═══ SUPPLIED MATERIAL

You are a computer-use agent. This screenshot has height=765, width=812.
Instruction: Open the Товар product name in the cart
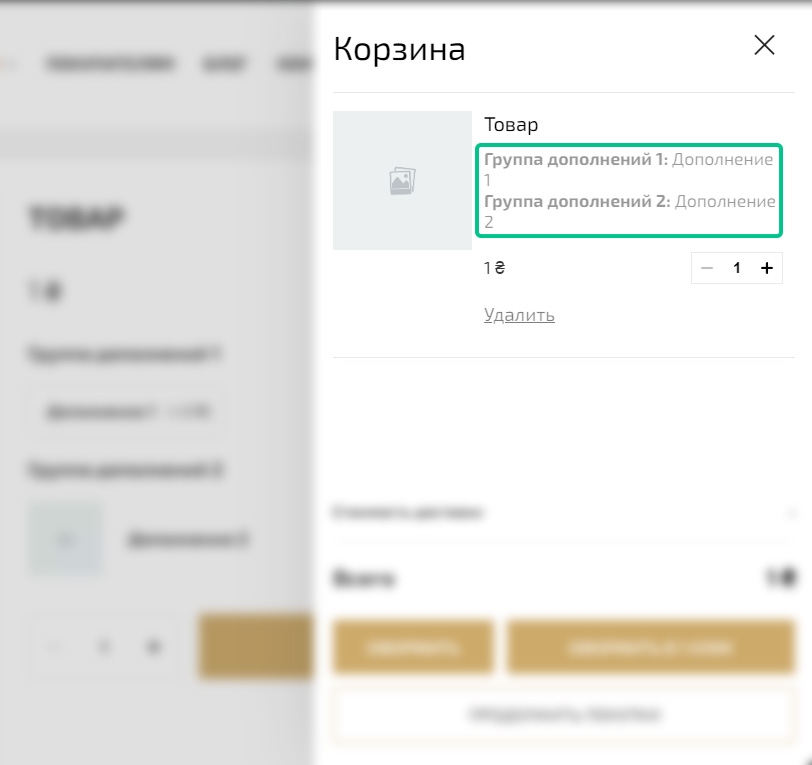pyautogui.click(x=511, y=124)
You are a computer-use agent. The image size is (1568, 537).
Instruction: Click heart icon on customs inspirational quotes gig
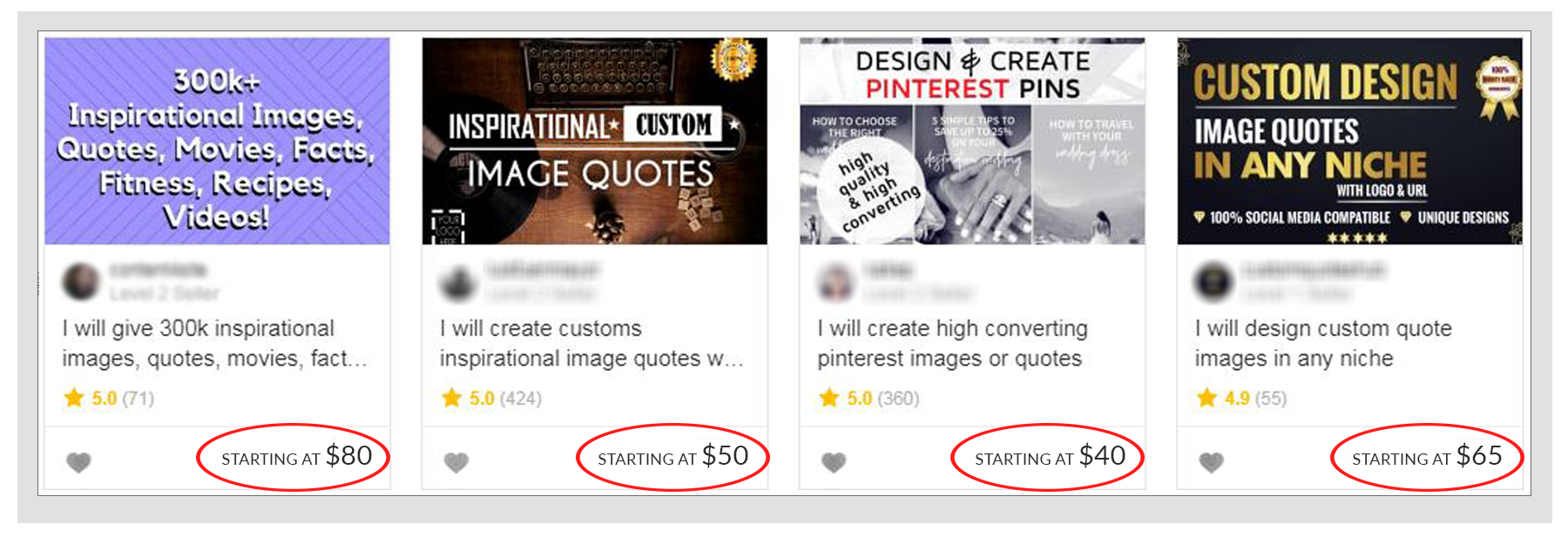[x=456, y=462]
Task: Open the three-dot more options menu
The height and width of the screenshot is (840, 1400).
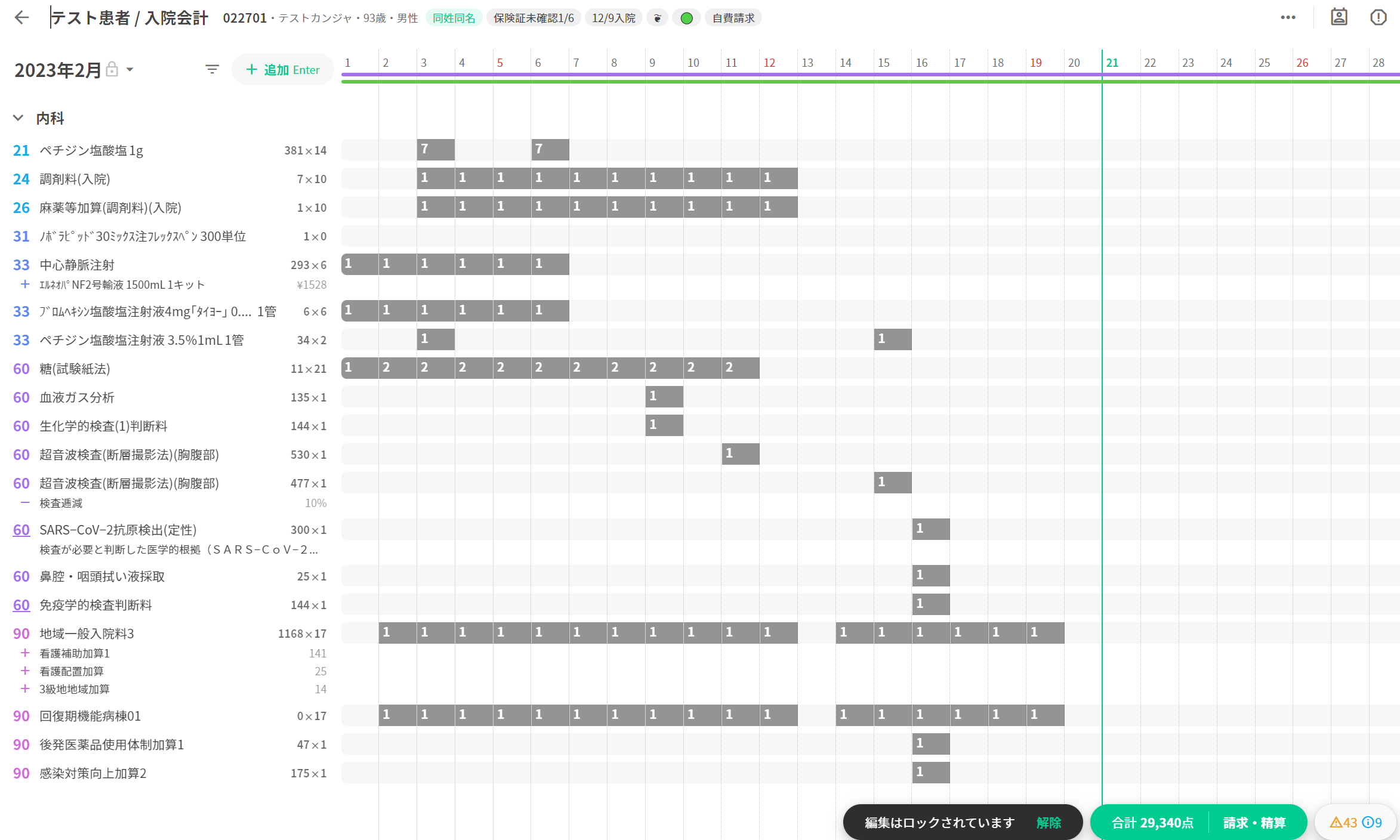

══════

Show each line of the material that contains the word "screenshot".

You are a computer-use agent. This screenshot has height=765, width=812.
The height and width of the screenshot is (840, 1400).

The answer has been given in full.